🤖 AI Summary
Current evaluations of vision-language-action (VLA) models focus narrowly on driving trajectory quality, overlooking the relevance, consistency, and causality between chain-of-thought (CoT) reasoning and executed actions. This work proposes VLADriveBench, a framework that systematically integrates observational metrics—such as referentiality, hallucination, contradiction, and action alignment—with CoT intervention protocols and visual saliency analysis to assess the causal relationship between CoT and driving actions from complementary perspectives. Experiments on three state-of-the-art models reveal a significant divergence between observational metrics and intervention outcomes: while ORION achieves the highest action alignment score, its CoT appears incidental; in contrast, Alpamayo v1.5, despite lower scores, demonstrates strong causal CoT, thereby exposing critical limitations in existing evaluation paradigms.
📝 Abstract
Vision-language-action (VLA) models generate chain-of-thought (CoT) reasoning alongside driving trajectories, but existing benchmarks evaluate only trajectory quality and do not assess whether the CoT is relevant, consistent, or causally connected to the driving action.
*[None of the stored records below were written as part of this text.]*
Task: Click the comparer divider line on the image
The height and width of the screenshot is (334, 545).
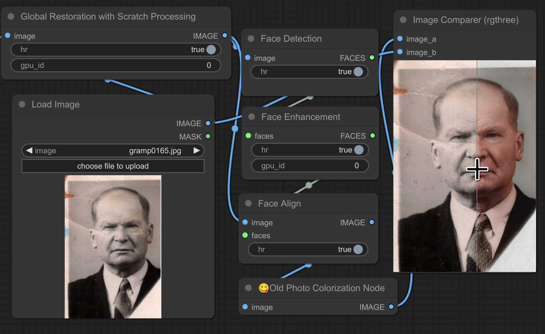Action: click(x=477, y=125)
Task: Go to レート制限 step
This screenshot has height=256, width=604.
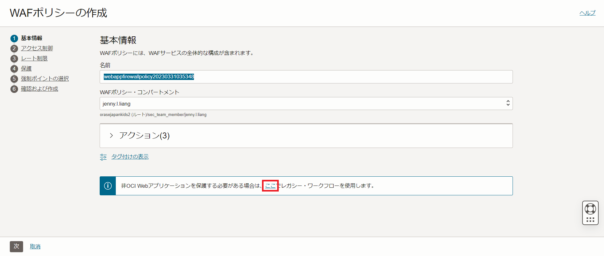Action: tap(34, 58)

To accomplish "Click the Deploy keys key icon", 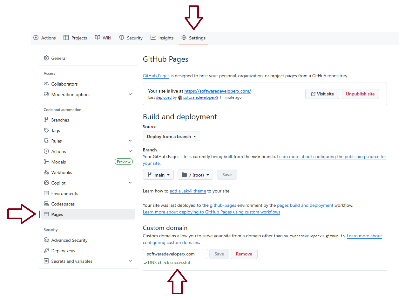I will coord(46,251).
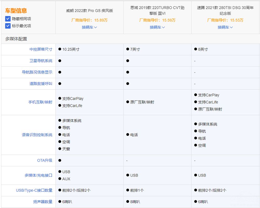Open USB/Type-C接口数量 parameter link
The height and width of the screenshot is (208, 260).
(34, 190)
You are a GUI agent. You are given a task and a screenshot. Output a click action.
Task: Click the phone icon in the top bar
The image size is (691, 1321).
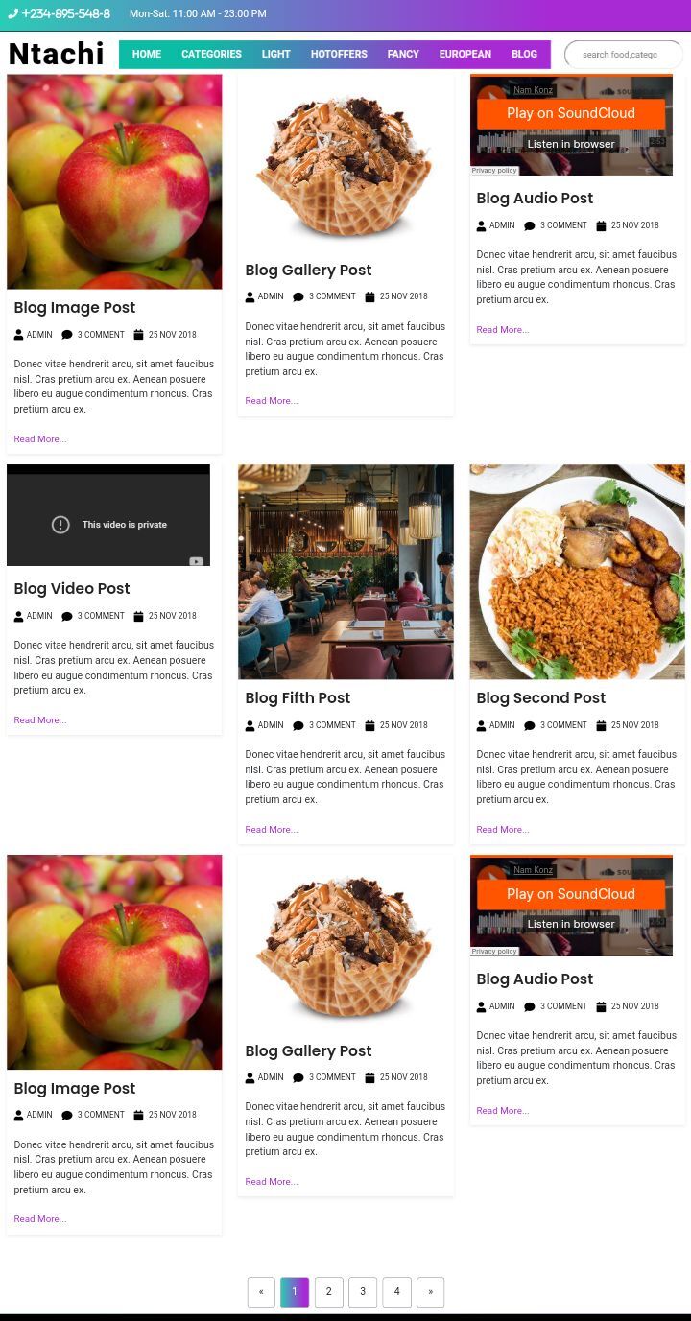tap(12, 14)
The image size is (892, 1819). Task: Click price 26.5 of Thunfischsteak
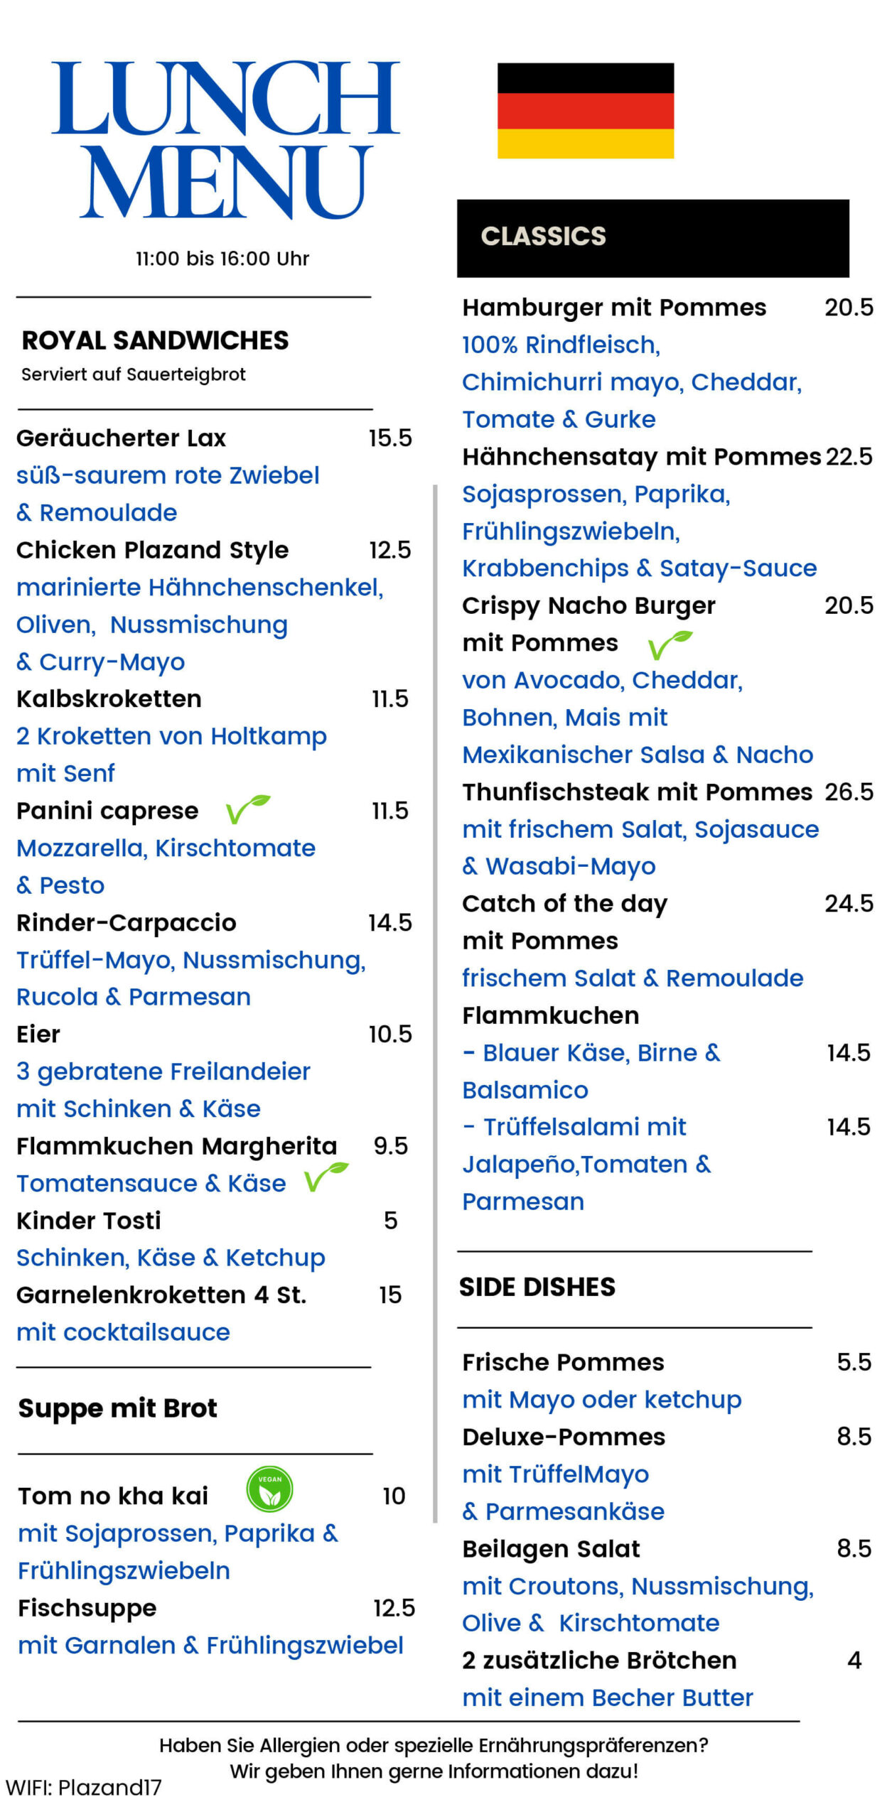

We introduce VLADriveBench, a framework that combines observational metrics (mentioning, hallucination, contradiction, action alignment) with a CoT intervention protocol to provide complementary views of the CoT-action relationship. Applying VLADriveBench to three models across two architectures, we find that the two analyses can diverge sharply: ORION scores highest on observational alignment yet its CoT is epiphenomenal, while Alpamayo v1.5 scores lower yet its CoT is strongly causal, with visual salience gating the extent of CoT influence.